10 août 2012. Un matin comme les autres, identique à ceux que l’on a connus depuis le début du mois de mai de cette année : chaud, lourd et humide.
Le jeune ressortissant chinois s’avança vers le rideau métallique du dépôt qu’il avait loué à Bab Ezzouar, introduisit une grosse clef à l’intérieur d’une serrure et constata qu’elle avait du mal à tourner. Il se dit que la serrure avait besoin d’être nettoyée et graissé. Mais quand il eut soulevé le rideau et eut pénétré dans son local, il se tint la tête : des voleurs l’avaient visité au cours de la nuit. La serrure, tout compte fait, n’avait pas besoin d’être nettoyée mais remplacée. Elle avait été forcée. Près de la moitié de ce que contenait le magasin comme marchandises (couvertures, couvre-lits, couettes, draps, oreillers, coupons de tissu) avait disparu. Le commerçant n’avait pas une idée très précise de ce qui lui avait été pris mais il l’évalua approximativement à 500 millions de centimes. Il se rendit au poste de police le plus proche et déposa plainte.
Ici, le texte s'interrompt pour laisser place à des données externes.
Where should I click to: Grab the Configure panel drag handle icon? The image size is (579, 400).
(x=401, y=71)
De retour à son commerce, il réfléchit, changea la serrure du rideau, puis le referma. Il s’était dit que sa marchandise devait atterrir forcément sur un des marchés d’Alger et de ses environs. Peut-être dans l’après ou le lendemain. S’il attendait le surlendemain, il risquait de ne jamais la revoir parce qu’elle se vend très bien et très vite en raison de son prix plus que raisonnable pour la majorité des bourses.
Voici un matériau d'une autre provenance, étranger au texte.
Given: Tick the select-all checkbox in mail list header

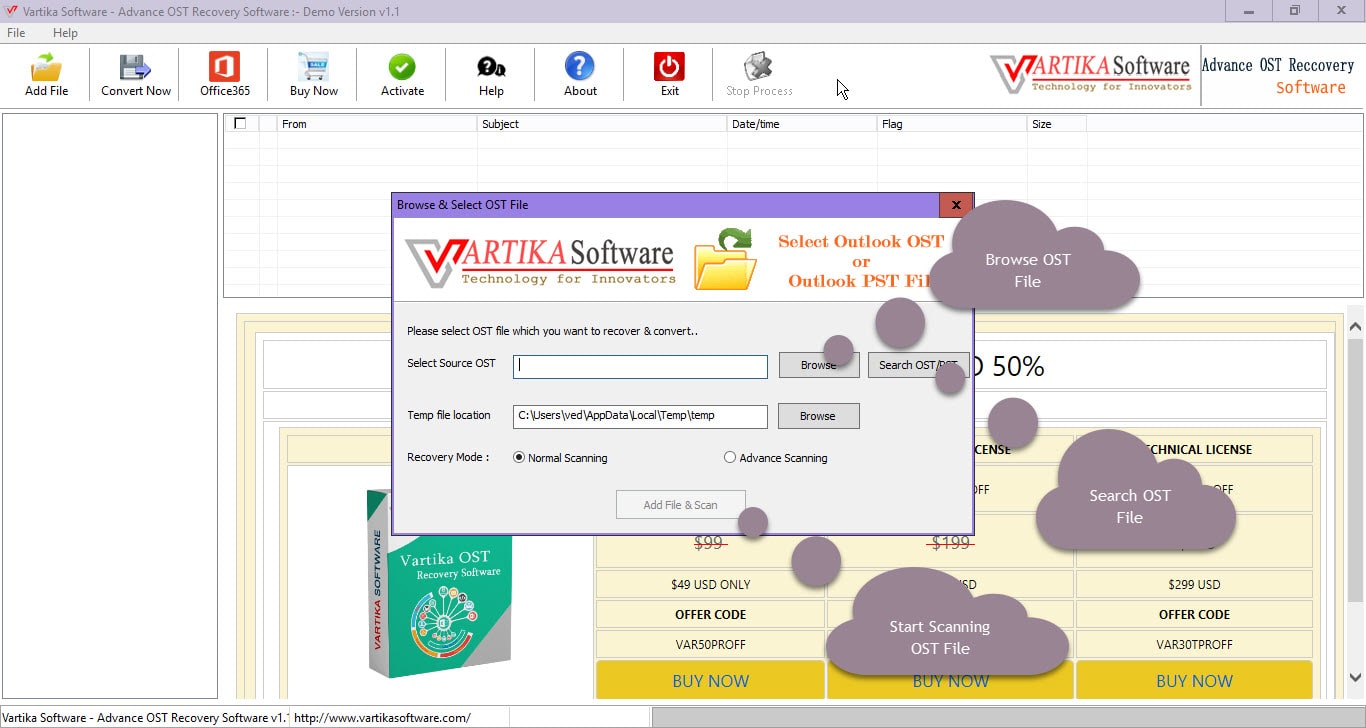Looking at the screenshot, I should click(x=240, y=124).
Il se rendit à tous les marchés où sa marchandise était susceptible d’être vendue : Réghaïa, Rouiba, Boumaâti, de Belouizdad, place des Martyrs. Pendant les deux premiers jours de son périple, ses investigations s’avérèrent infructueuses. Ce n’est qu’au troisième jour que la chance lui sourit.
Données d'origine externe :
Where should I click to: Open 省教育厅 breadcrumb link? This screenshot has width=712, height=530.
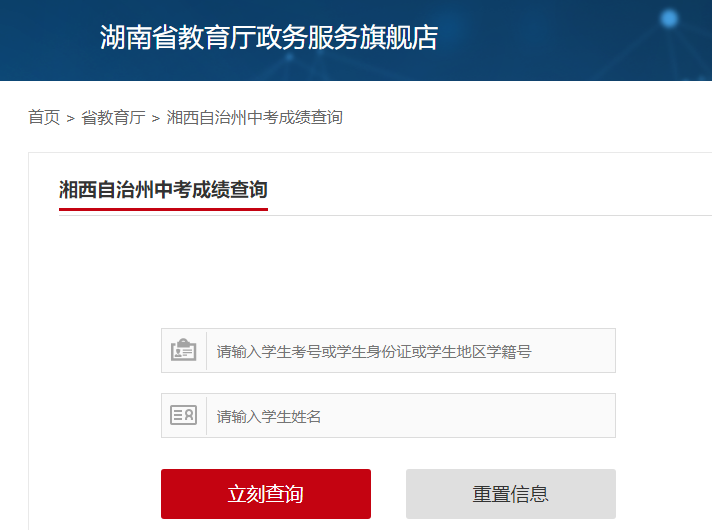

Alors qu’il se trouvait à la place des Martyrs, par une après-midi caniculaire, sans trop de conviction parce qu’il avait commencé à se dire que les voleurs avaient dû emmener sa marchandise en dehors de la wilaya d’Alger, le commerçant chinois trouva exposées, sur l’étal d’un marchand qui semblait pourtant honnête et respectable, quelques-unes de ses couvertures. Mais elles ne se vendaient pas très bien… En tout cas pas comme elles auraient dû l’être. Il s’approcha un peu plus de l’étal et tendit l’oreille. Comme il avait appris l’arabe dialectal algérien, il n’eut aucune peine à comprendre la raison de cette mévente : le marchand vendait les couvertures cinq fois plus que le prix avec lequel il avait l’habitude de les proposer.
Il détailla l’étal du marchand et reconnut d’autres articles lui appartenant. Il n’y avait pas le moindre doute ! Il le tenait son voleur… ou plutôt l’un d’entre eux.
Il se rendit au poste de police et quelques minutes plus tard, le commerçant fut appréhendé.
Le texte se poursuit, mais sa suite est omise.